Myrtle Beach police unit uses new technology to track overdoses, locate drug dealers

Myrtle Beach police use new tool to track overdoses, potential drug dealers

MYRTLE BEACH, SC (WMBF) - The Myrtle Beach Police Department has a new tool to help them combat drug problems in the city.

The department has started using new software that tracks overdoses and even potential drug dealers.

Not only does the department have a new overdose mapping program, but it also has a new intelligence unit. That new unit is using the map to cut down on the drug deals in the city.

“Right now, the primary focus with all the overdoses, this has been extremely helpful," said Myrtle Beach Police Detective Bryan Stillwell.

Stillwell started a new chapter in his 28-year law enforcement career about six months ago when Myrtle Beach police created an intelligence unit.

That unit uses new technology to help street crimes, investigation and patrol units with a variety of different crimes.

About the same time the unit was created, the department gained access to the Overdose Detection Mapping Application or ODMAP.

“It helps us show a hot spot area where a lot of [overdoses] are occurring, so that way once my unit gathers the intelligence, we can put it into that database," said Stillwell. "Then, we can put it into an intelligence report which we pass along to street crimes to put into an actual enforcement plan.”

When police respond to an overdose, the location and type of overdose are logged into the system.

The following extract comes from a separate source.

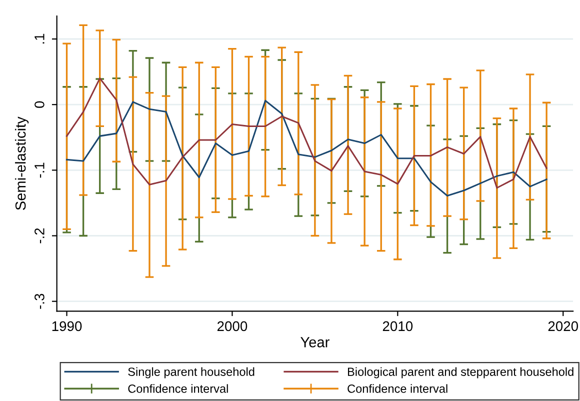  What do you see at coordinates (39, 302) in the screenshot?
I see `y-tick-label: -.3` at bounding box center [39, 302].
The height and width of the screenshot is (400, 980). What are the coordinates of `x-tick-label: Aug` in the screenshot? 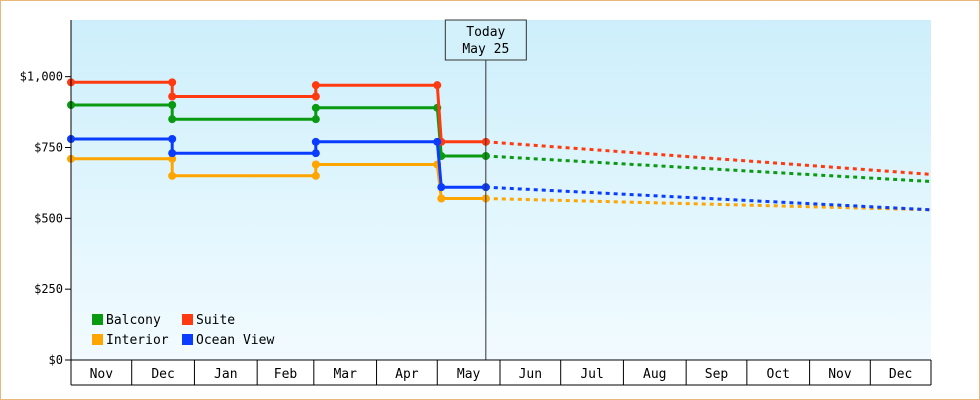 It's located at (654, 374).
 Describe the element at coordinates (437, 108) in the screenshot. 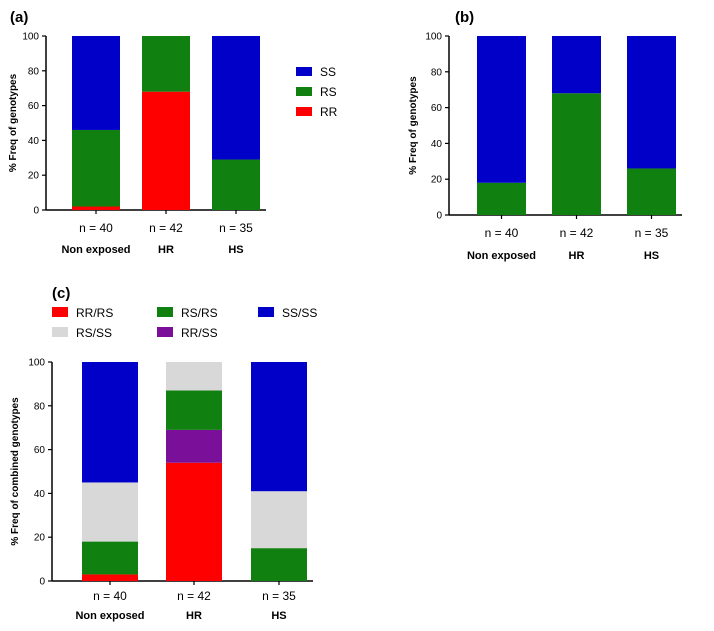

The map tracks whether or not naloxone was used during the overdose, and whether or not the overdose was fatal. And it only records age and gender, so no personal information gets uploaded to the software.

One undercover officer explained how the street crimes unit uses the information.

“We’re looking for patterns. Are they all happening in the same area? Time of day? It just helps us dig a little deeper with these overdoses, and it points us where we need to put our resources," said the street crimes unit officer.

He said they use those patterns to locate potential drug dealers, which is ultimately the main purpose of the ODMAP.

“Our overdoses, obviously, they’re being supplied by somebody, and that’s our ultimate goal is to reduce fatalities and the overdoses that are occurring," said the street crimes unit officer.

The police department has essentially been on a trial run with the software for the past few months.

But recently the city council voted to enter into a five-year partnership with the Washington/Baltimore High Intensity Drug Trafficking Area, which invented the software, so the police department can continue using and developing the map.